Dataset content:

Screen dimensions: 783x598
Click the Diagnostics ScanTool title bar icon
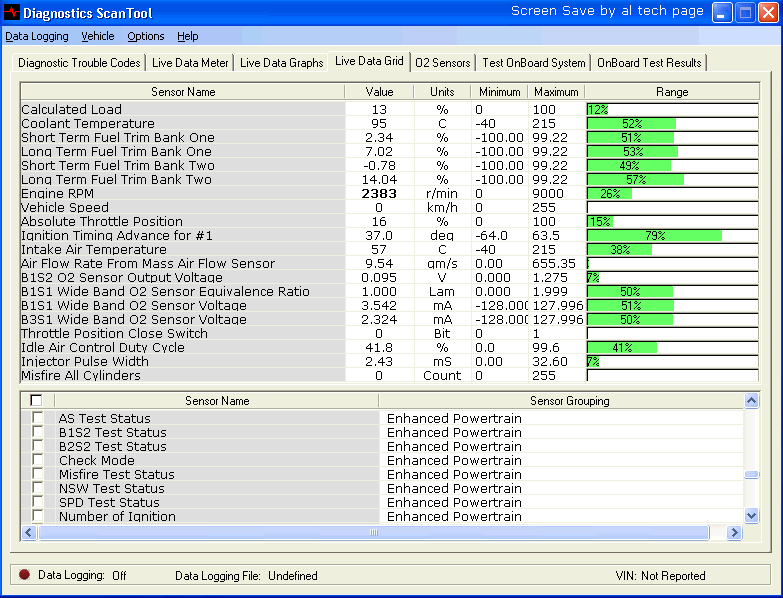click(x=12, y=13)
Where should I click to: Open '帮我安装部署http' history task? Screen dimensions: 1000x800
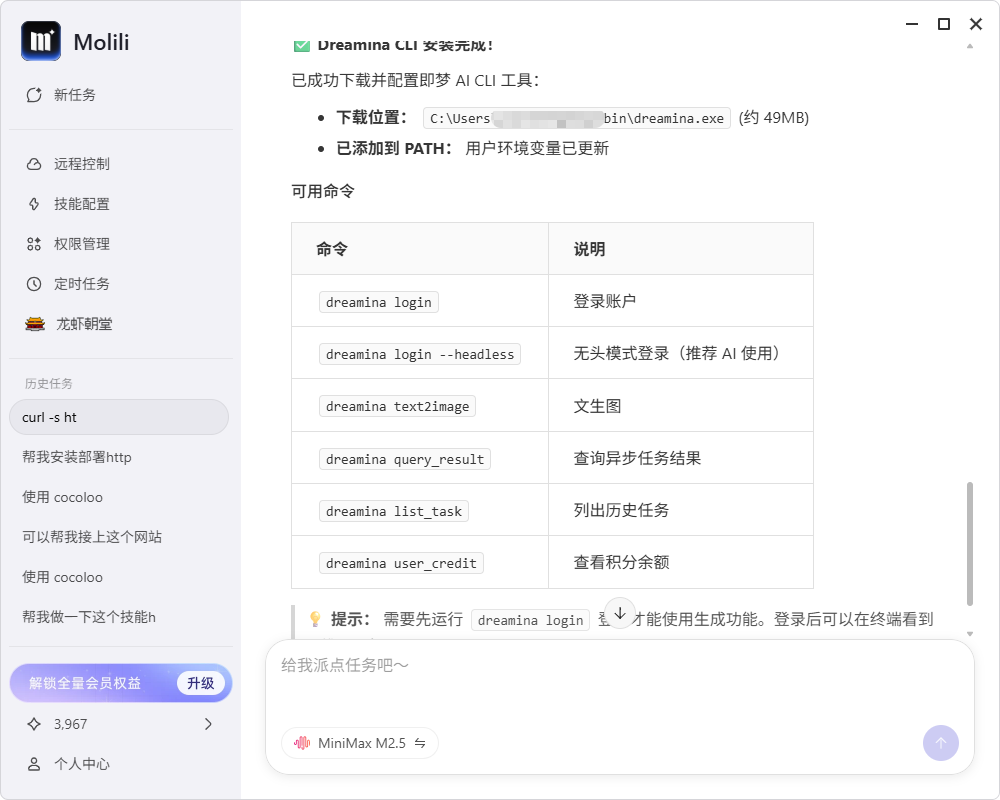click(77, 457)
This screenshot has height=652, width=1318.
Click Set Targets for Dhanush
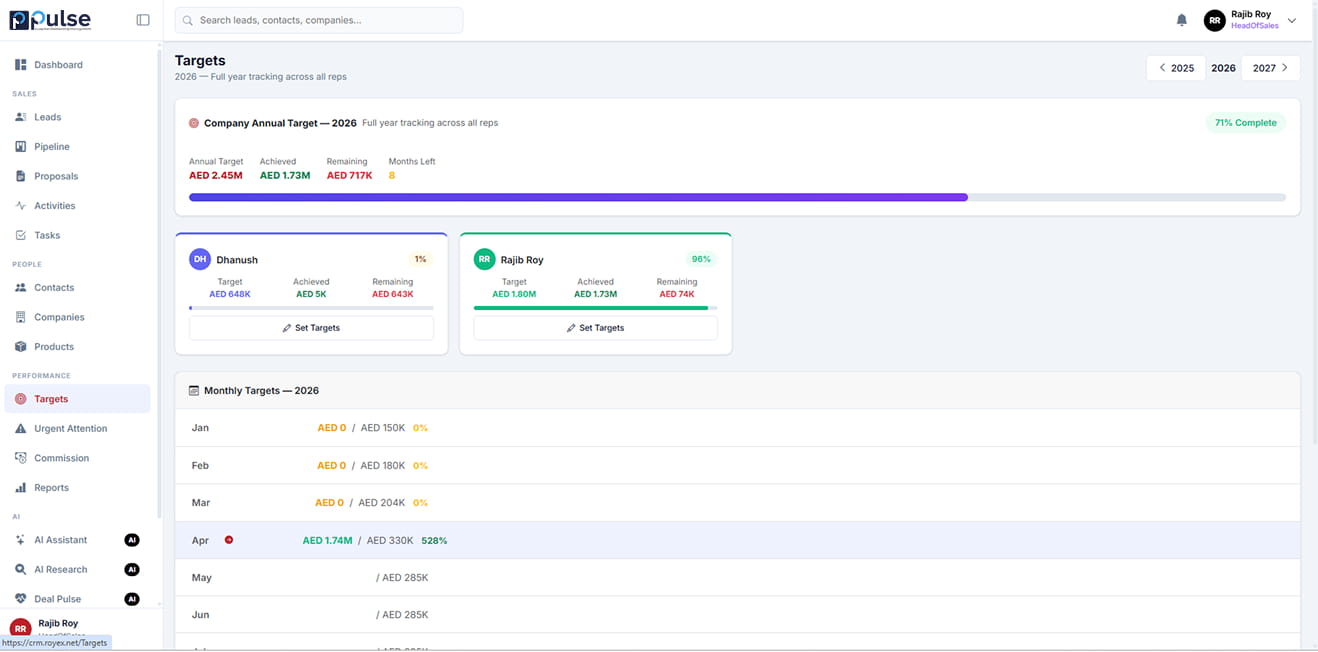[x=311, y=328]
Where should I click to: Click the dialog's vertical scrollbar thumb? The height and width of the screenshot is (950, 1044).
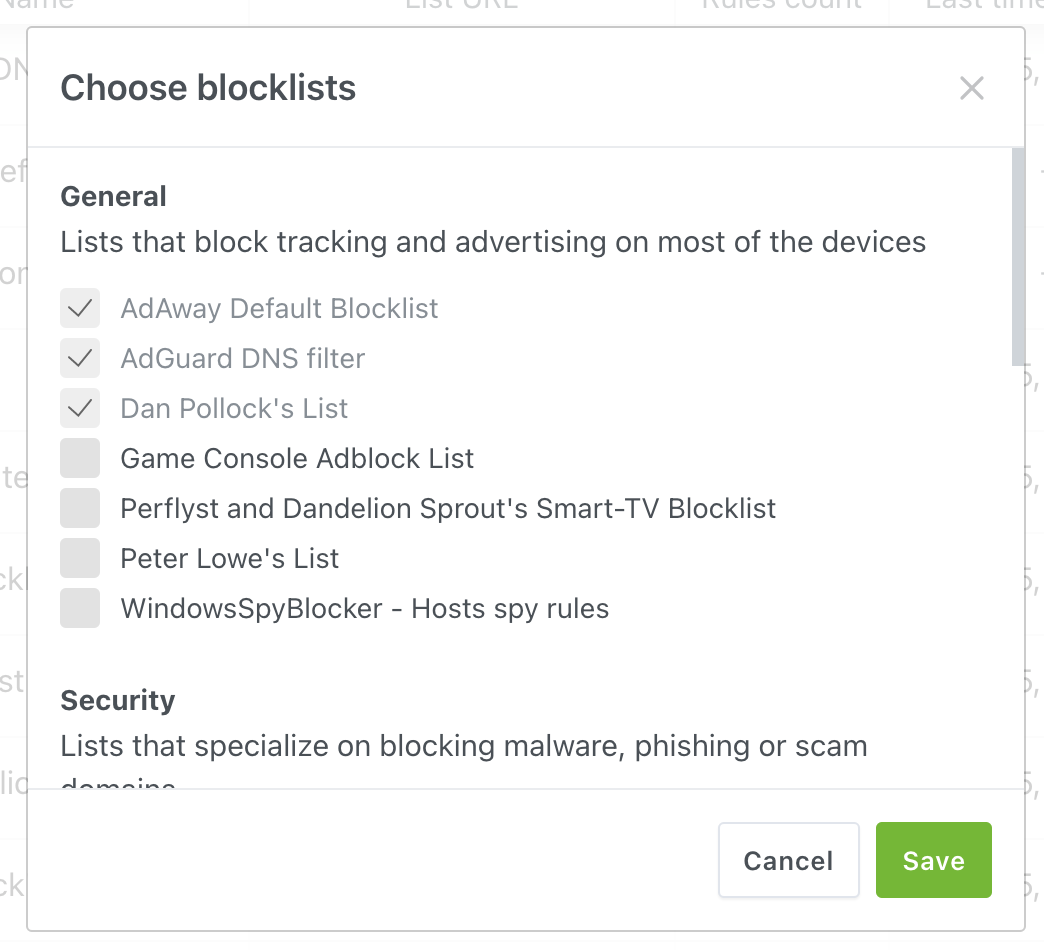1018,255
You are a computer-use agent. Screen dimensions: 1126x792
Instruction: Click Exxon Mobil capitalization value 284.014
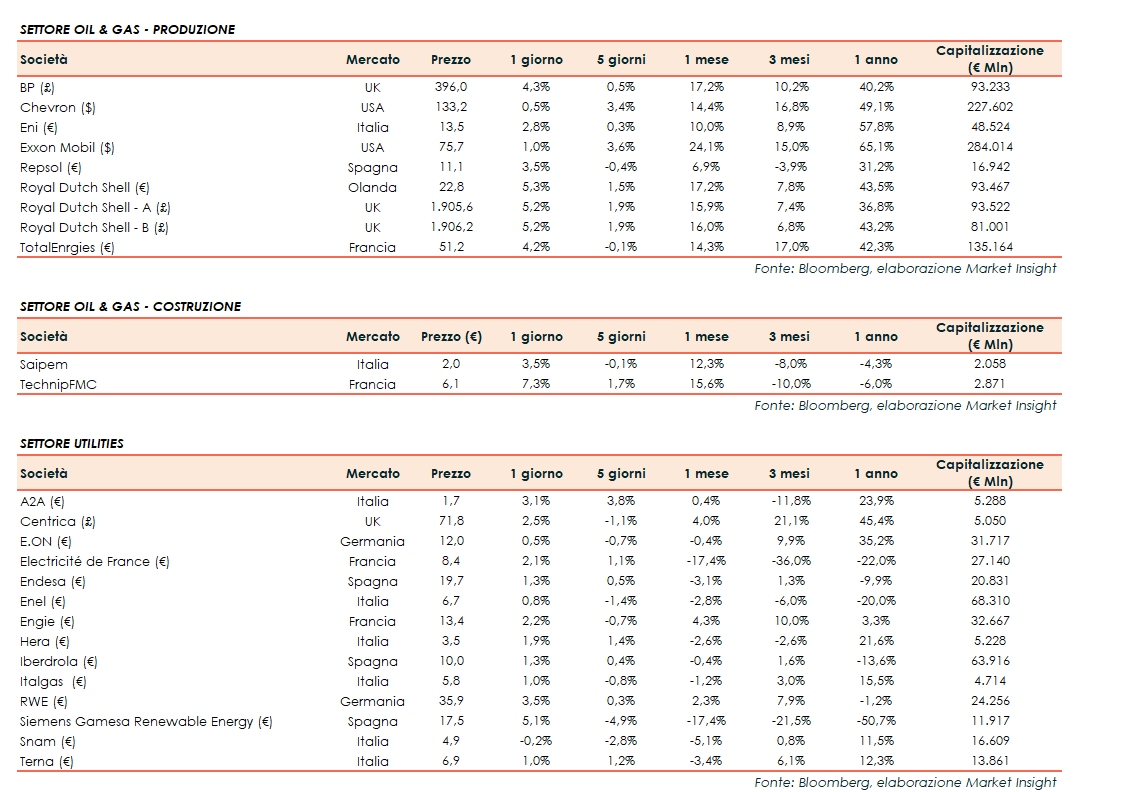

Task goal:
When you reach the line containing "Click Set Targets for Dhanush" in the listing above, reproduce it and every line after it through the last, exactly; omit the pictures.

Solution to this exercise:
Click Set Targets for Dhanush
[x=311, y=328]
Where should I click to: Click the dialog's vertical scrollbar thumb? The height and width of the screenshot is (950, 1044).
1018,255
You are a computer-use agent. Screen dimensions: 1126x792
Instruction: Click Exxon Mobil capitalization value 284.014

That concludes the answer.